**Consegna 1:** Trascrivi parola per parola il passo del racconto del viaggio a Mosca compreso tra "La sera andiamo" e "comunista: una mostruosità.", estremi inclusi.

━━ Estratto del testo ━━

Decolliamo per Mosca dopo solo tre ore di sonno; in aereo una hostess avvia un insidioso dialogo sul perché del nostro viaggio. E' il primo di una serie di episodi che ci faranno sentire sempre seguiti e spiati. Arriviamo all'aeroporto che è, alle tre del pomeriggio, un deserto inconcepibile; ricorda la Stazione Tiburtina alle tre di notte. A Marc Mosca sembra un monolito di ghiaccio ed in effetti, attraversandola per raggiungere l'albergo, ammantata da un cupo grigiore, riporta alla memoria di tutti solo oscure fobie.

La sera andiamo a fare il primo sopralluogo sulla Piazza Rossa; Luc, guardando un'enorme cannone ed una smisurata campana mai usati osserva che la Russia è il paese delle grosse realizzazioni inutilizzate: la campana e il cannone, oltre ad essere rappresentativi strumenti di potere indicano, con la loro inutilizzabilità quello che l'Unione sovietica ha fatto dell'ideologia comunista: una mostruosità.

Dedichiamo due giorni al turismo per non destare sospetti nella nostra pignola guida che ci imbottisce di propaganda politica pacifista raccontandoci, tra la storia del metrò e quella di Lenin come i russi siano costretti ad amarsi "un po"' per difendersi dagli americani che non ratificano i Salt2 etc, etc. La notte, invece, discutiamo sui particolari da mettere a punto: volantineremo ai piedi del Mausoleo di Lenin e non faremo resistenza passiva; noi e gli spagnoli avremmo voluto, ma i belgi ed i francesi no. E non è una decisione che si possa prendere a maggioranza. La notte prima dell'azione prepariamo tutto il materiale ed andiamo a dormire, per poche ore. L'ultimo ostacolo lo pone Gianfelice, vivendo a Bologna non ha avuto modo di conoscere a sufficienza l'organizzazione generale dell'azione e teme sei mesi di Siberia. Gli dico che se non se la sente nessuno potrà rimproverargli nulla. Al mattino mi dirà che partecipa e che la motivazione ultima l'ha trovata nella mia calma e sicurezza: ne sono felice.

Alle 13, sulla Piazza Rossa apriamo lo striscione ma dopo pochi secondi i poliziotti di cui è gremita la piazza, forse avvertiti dalle agenzie di stampa internazionali contattate mezz'ora prima, ci sono subito addosso. In tre minuti siamo nel vicino commissariato dove, per la prima volta, provo paura; mi conforta Marc che osserva giustamente come in fondo tutti i commissariati e tutti gli agenti di polizia siano simili. L'interprete che abbiamo chiesto è un personaggio da film: squallido, con un sorriso sadico e cattivo che praticava una forma di tortura psicologica che lasciava assai poco sperare in un miglior trattamento fisico. Dopo 4 ore e dopo aver interrogato solo due di noi ci rimettono in libertà.

━━━
━━ Materiale fornito ━━

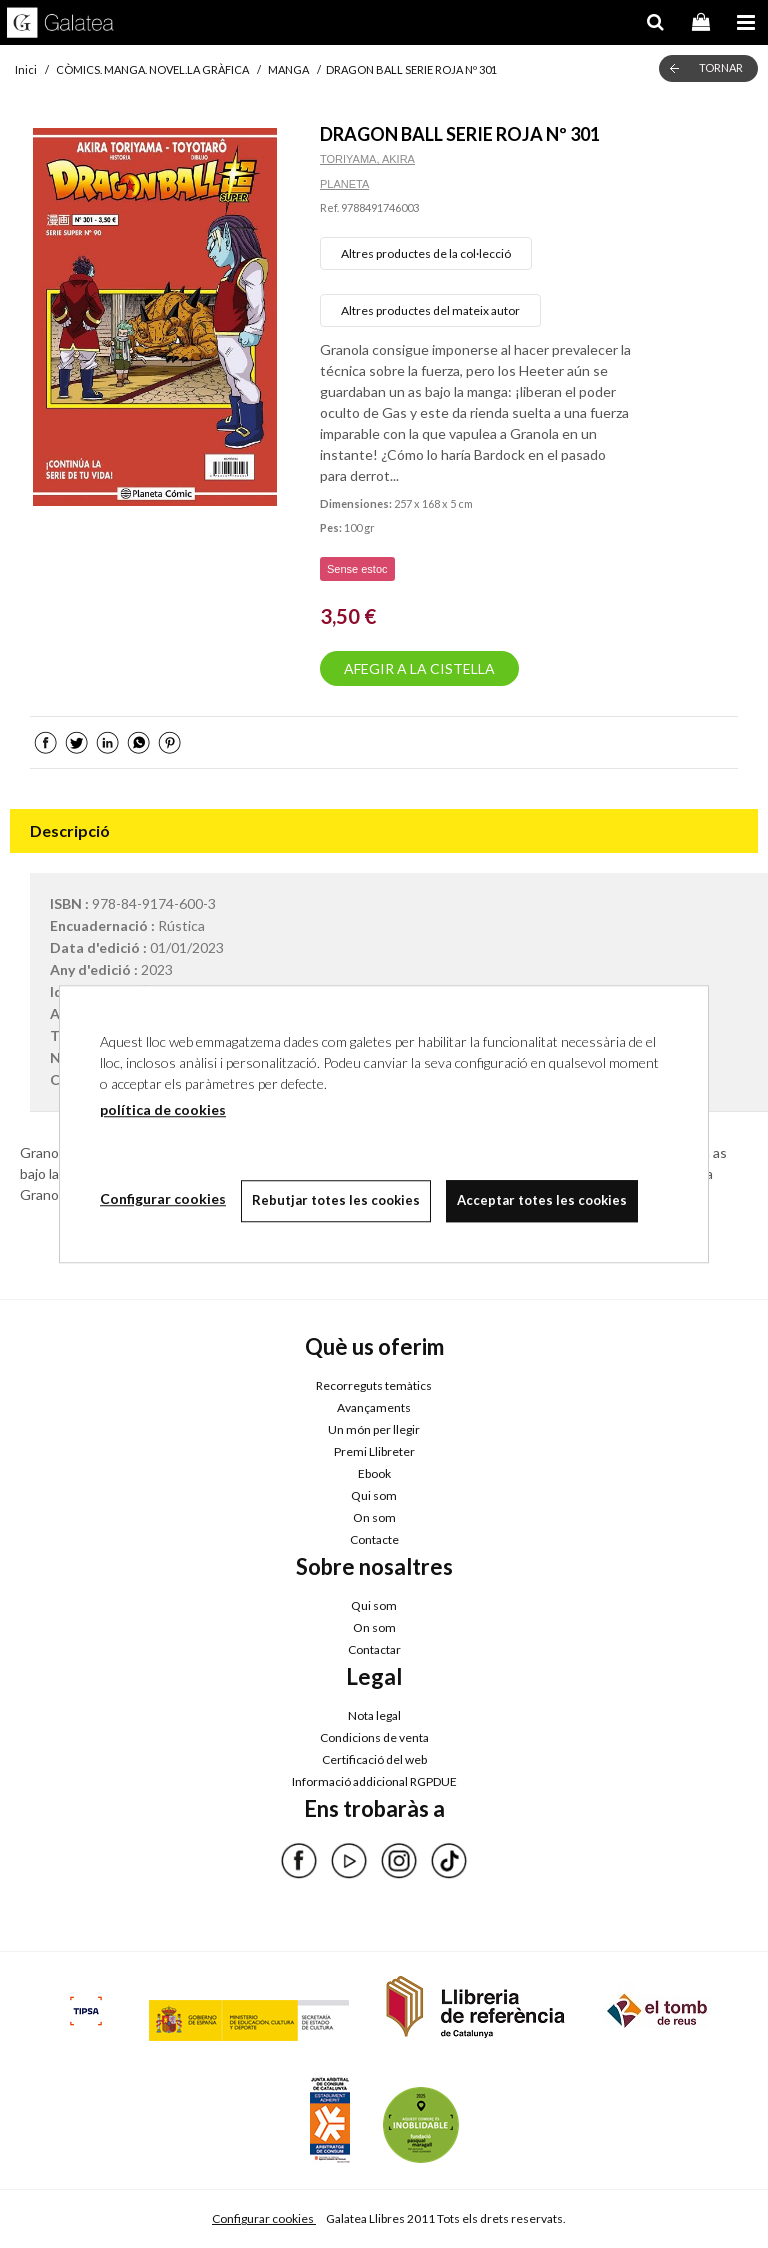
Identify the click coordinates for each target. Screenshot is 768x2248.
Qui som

━━━
━━ Materiale fornito ━━

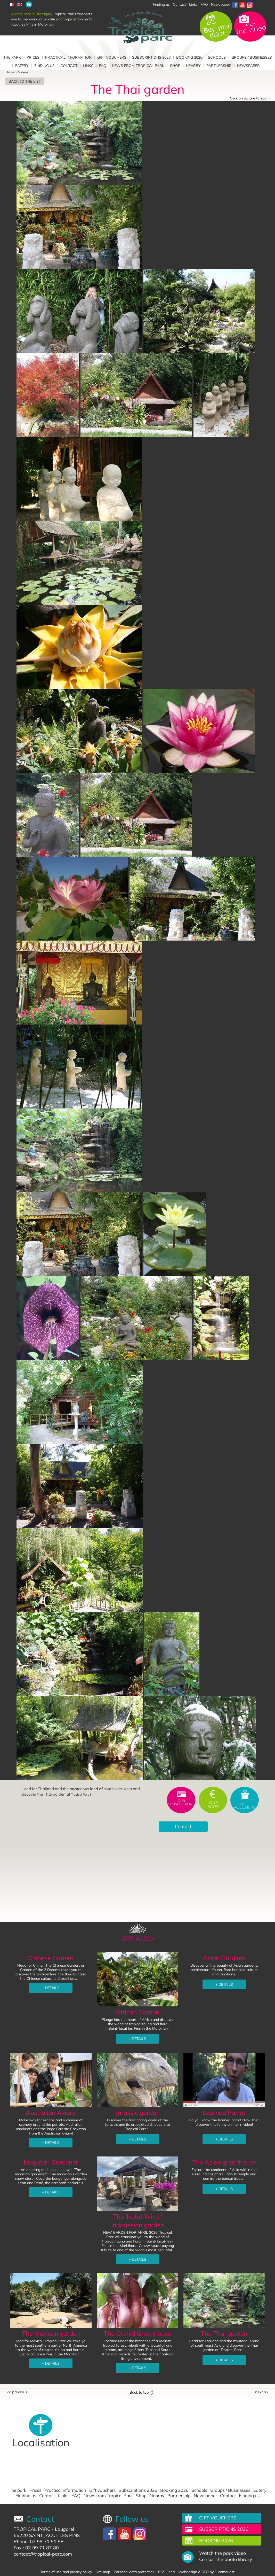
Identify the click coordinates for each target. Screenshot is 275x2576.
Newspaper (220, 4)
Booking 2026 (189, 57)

━━━
━━ Materiale fornito ━━

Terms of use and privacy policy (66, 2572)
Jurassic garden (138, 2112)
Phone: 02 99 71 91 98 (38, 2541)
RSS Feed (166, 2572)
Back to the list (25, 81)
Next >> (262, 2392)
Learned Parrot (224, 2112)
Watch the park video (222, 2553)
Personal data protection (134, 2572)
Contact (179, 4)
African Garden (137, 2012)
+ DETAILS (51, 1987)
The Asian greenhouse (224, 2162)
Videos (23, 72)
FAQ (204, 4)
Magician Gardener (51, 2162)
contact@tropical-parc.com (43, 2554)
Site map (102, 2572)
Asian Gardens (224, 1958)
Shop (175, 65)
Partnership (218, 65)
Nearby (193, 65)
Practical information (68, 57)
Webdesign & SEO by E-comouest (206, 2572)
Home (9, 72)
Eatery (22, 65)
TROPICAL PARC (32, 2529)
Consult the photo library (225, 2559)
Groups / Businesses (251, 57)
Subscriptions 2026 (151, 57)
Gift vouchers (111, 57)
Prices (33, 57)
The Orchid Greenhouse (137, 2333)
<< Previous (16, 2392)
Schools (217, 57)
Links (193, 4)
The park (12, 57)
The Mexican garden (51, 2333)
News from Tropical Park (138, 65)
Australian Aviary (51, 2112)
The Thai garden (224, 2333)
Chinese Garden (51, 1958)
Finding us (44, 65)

━━━

**Consegna 2:** Conta le righe dei record che contengono la stringa "click", distinguendo tra maiuscole e minuscole, e scrivi soltanto il numero, per favore.

**Soluzione scritta 1:**
La sera andiamo a fare il primo sopralluogo sulla Piazza Rossa; Luc, guardando un'enorme cannone ed una smisurata campana mai usati osserva che la Russia è il paese delle grosse realizzazioni inutilizzate: la campana e il cannone, oltre ad essere rappresentativi strumenti di potere indicano, con la loro inutilizzabilità quello che l'Unione sovietica ha fatto dell'ideologia comunista: una mostruosità.

**Soluzione scritta 2:** 2